[Collected data]
=== Begin Enclosure ===
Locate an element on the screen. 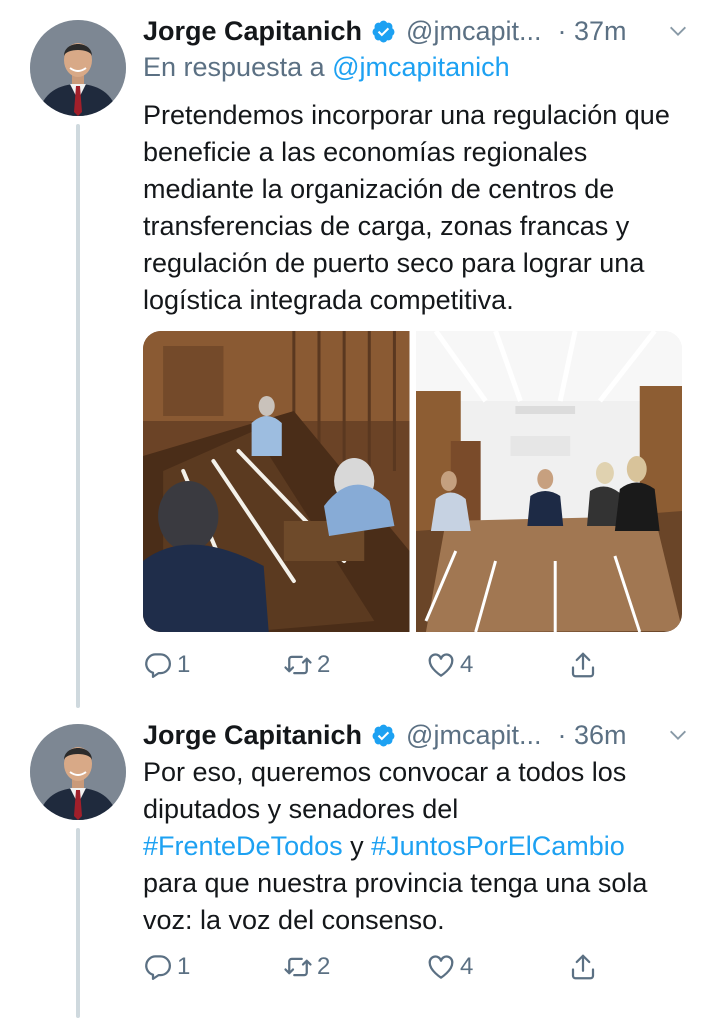  tweet-timestamp: · 37m is located at coordinates (592, 32).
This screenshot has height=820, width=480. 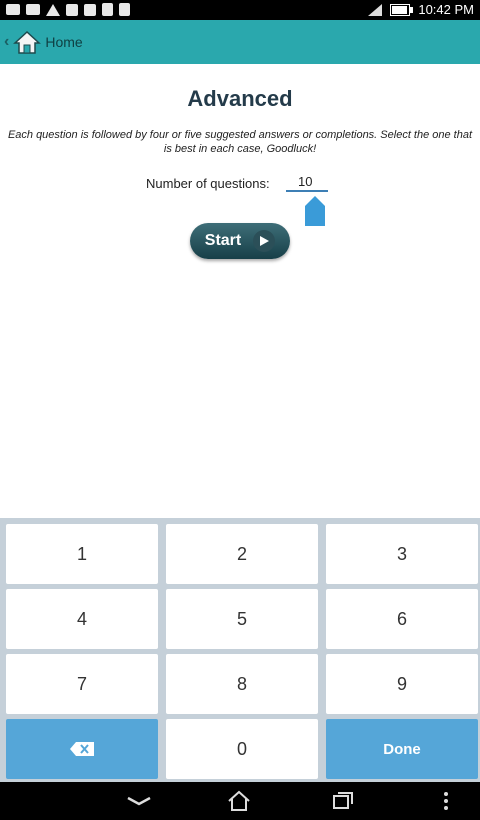 I want to click on navigation-bar, so click(x=240, y=801).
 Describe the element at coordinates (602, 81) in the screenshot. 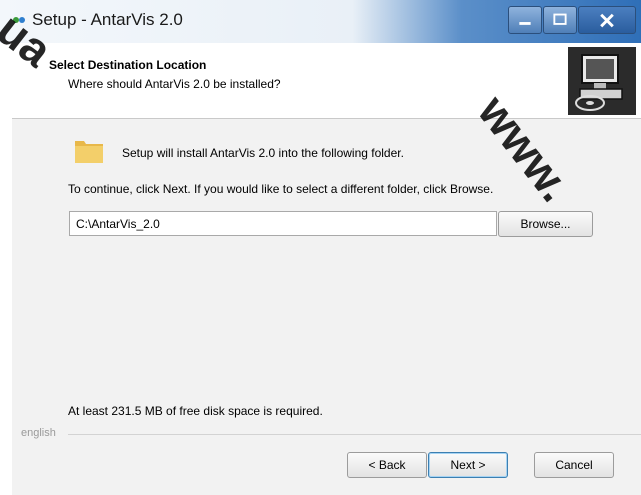

I see `computer-disk-icon` at that location.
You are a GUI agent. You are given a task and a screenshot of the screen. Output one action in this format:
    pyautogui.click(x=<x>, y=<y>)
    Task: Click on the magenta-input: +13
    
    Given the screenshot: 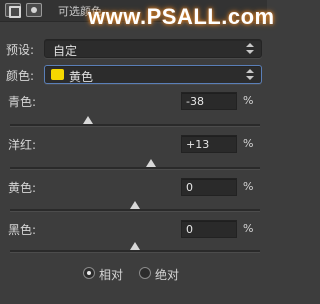 What is the action you would take?
    pyautogui.click(x=209, y=144)
    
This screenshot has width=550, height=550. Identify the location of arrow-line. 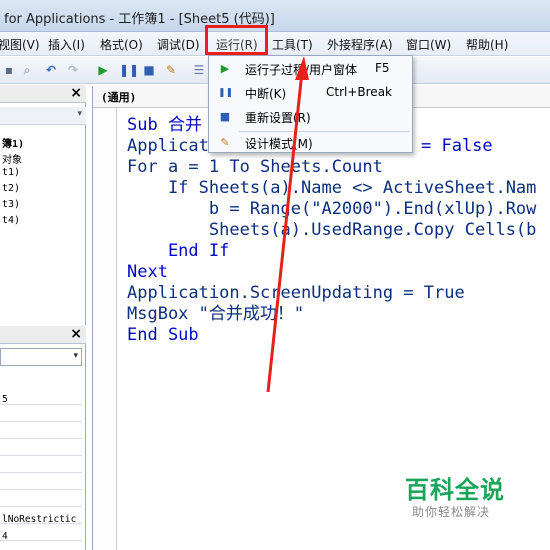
=== End Enclosure ===
» PROBLEM TO SOLVE
Copy the lines from the one containing "Describe the element" through the one containing "at that location.", inclusive, without the pictures.

» RESULT BELOW
 Describe the element at coordinates (602, 81) in the screenshot. 

I see `computer-disk-icon` at that location.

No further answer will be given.